Sudah menjadi fitrahnya, bahwa orang yang beriman selalu ingin mengenal Tuhan yang telah menciptakan dan melindunginya. Akan tetapi pada kenyataannya, tidak semua orang dapat mengenal_Nya. Hanya orang-orang tertentu yang telah mendapat jalan menuju makrifat kepada Allah sajalah yang dapat mengenal Allah lewat penglihatan mata hatinya. Dan ini adalah merupakan sebesar-besar nikmat yang telah diberikan Allah kepadanya.
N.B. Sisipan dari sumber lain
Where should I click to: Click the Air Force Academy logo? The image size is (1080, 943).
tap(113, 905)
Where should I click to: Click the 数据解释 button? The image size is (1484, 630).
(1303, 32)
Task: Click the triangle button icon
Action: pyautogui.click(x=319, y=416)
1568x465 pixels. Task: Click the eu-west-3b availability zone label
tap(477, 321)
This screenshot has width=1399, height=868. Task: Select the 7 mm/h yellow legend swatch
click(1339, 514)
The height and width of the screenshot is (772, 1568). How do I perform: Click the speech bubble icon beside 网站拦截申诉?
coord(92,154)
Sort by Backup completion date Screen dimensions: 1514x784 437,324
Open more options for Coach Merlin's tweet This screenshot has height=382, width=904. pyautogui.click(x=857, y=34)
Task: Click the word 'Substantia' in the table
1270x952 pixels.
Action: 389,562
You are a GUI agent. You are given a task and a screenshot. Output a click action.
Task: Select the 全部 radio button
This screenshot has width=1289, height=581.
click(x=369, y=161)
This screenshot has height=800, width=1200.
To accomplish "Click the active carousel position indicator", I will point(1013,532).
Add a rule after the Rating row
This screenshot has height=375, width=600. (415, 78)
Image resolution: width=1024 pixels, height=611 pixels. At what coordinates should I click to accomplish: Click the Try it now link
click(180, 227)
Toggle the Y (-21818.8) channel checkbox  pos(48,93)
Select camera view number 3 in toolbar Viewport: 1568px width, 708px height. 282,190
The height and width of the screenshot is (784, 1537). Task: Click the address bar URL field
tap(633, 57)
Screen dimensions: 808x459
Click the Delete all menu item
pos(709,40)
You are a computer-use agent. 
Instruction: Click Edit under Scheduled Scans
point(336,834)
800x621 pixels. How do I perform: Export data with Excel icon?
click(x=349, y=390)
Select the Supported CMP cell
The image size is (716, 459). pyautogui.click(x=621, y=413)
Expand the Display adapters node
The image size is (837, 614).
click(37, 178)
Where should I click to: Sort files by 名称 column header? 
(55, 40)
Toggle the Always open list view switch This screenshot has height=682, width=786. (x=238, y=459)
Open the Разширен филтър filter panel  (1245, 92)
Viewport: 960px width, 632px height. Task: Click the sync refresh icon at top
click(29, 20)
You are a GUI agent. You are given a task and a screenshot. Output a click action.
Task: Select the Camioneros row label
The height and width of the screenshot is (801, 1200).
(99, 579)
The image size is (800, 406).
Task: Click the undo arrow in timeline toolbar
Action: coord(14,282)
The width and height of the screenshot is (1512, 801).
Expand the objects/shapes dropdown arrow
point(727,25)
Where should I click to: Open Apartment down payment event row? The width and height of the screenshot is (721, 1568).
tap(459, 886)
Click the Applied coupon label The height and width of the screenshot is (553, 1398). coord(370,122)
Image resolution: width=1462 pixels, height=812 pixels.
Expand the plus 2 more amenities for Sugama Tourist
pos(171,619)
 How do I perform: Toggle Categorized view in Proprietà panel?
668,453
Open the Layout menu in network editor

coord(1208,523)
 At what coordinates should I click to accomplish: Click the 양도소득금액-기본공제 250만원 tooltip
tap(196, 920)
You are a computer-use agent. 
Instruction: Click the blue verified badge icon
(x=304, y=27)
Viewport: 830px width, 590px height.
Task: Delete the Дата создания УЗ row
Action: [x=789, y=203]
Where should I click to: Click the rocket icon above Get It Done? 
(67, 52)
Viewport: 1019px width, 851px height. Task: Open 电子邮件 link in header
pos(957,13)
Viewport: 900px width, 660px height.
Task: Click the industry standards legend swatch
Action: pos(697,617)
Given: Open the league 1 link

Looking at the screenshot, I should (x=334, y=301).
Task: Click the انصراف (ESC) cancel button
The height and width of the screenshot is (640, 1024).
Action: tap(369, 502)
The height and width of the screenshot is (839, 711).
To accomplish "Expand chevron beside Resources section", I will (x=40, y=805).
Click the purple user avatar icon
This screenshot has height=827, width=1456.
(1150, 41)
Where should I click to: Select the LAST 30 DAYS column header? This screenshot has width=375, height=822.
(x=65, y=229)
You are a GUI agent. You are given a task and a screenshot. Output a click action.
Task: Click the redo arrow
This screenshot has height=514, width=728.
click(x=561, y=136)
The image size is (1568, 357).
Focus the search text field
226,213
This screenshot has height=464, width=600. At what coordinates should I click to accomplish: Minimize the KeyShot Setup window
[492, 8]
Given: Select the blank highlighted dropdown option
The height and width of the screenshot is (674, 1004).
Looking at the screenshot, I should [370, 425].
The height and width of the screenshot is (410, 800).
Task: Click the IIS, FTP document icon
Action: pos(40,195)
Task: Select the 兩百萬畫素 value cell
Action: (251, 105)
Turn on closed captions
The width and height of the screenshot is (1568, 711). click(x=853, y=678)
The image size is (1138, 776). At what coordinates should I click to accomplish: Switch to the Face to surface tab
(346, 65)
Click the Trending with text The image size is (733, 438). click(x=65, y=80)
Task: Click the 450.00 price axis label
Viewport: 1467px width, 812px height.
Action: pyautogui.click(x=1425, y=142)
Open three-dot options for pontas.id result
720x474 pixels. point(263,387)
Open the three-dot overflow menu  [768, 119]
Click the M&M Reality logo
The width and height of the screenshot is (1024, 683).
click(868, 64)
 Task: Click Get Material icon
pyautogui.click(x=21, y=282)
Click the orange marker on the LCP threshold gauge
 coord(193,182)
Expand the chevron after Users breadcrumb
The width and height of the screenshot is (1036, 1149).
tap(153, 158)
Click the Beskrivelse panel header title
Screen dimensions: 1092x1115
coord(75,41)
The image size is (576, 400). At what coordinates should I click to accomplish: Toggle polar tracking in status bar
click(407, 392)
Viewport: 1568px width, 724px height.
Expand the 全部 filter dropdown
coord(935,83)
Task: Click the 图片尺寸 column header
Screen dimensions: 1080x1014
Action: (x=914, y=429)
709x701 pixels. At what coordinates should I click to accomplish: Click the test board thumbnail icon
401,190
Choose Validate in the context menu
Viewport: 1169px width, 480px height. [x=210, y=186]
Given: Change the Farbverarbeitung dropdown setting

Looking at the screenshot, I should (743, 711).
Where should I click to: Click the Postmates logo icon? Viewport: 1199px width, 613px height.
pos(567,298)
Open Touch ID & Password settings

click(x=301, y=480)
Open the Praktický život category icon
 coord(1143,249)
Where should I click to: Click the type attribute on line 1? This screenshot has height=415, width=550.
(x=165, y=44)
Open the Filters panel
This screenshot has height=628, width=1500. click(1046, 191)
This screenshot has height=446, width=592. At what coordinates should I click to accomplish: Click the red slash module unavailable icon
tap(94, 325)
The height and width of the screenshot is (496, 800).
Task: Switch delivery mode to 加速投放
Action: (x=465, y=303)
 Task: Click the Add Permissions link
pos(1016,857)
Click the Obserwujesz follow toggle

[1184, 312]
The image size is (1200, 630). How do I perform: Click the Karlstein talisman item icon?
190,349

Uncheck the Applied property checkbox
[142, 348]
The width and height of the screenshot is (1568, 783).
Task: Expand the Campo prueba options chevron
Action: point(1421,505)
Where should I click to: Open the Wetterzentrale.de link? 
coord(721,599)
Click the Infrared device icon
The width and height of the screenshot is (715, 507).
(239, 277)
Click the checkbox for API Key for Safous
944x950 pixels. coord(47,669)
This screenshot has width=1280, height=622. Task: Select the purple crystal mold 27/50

Tersebutlah dalam Al Qur'an Surat Al-An'anam ayat 75-79, bagaimana kisah Nabi Ibrahim dalam mencari Tuhannya. Beliau telah berjumpa dengan bintang yang gemerlap, bulan yang indah, dan juga matahari yang sangat terang sinarnya. Mula-mula beliau menganggap, bahwa yang dijumpai itulah Tuhannya. Namun ketika mereka satu persatu tenggelam dan sirna, maka beliau berfikir, bahwa tidak mungkin Tuhan itu dapat tenggelam atau sirna. Akhirnya setelah mendapatkan sinar terang yang menerangi kalbunya. Nabi Ibrahim dapat mengenal Allah sebagai Tuhan yang telah menciptakan dirinya serta menciptakan alam dengan segala isinya.

Setelah mendapatkan jalan menuju makrifat kepada Allah tersebut jiwa Nabi Ibrahim menjadi tenang dan tentram. Begitu juga dengan jiwa kaum mukmin lainnya yang telah mendapatkan jalan sebagaimana jalannya Nabi Ibrahim, merekapun merasakan ketenangan dan ketentraman yang tidak dialami oleh orang lain. Dan hal ini patutlah disyukuri dengan kesyukuran yang sebesar-besarnya.

🙏

”menuntut ilmu adalah taqwa menyampaikan ilmu adalah ibadah mengulang-ulang ilmu adalah dzikir mencari ilmu adalah jihad". (Imam Al-Ghazali ).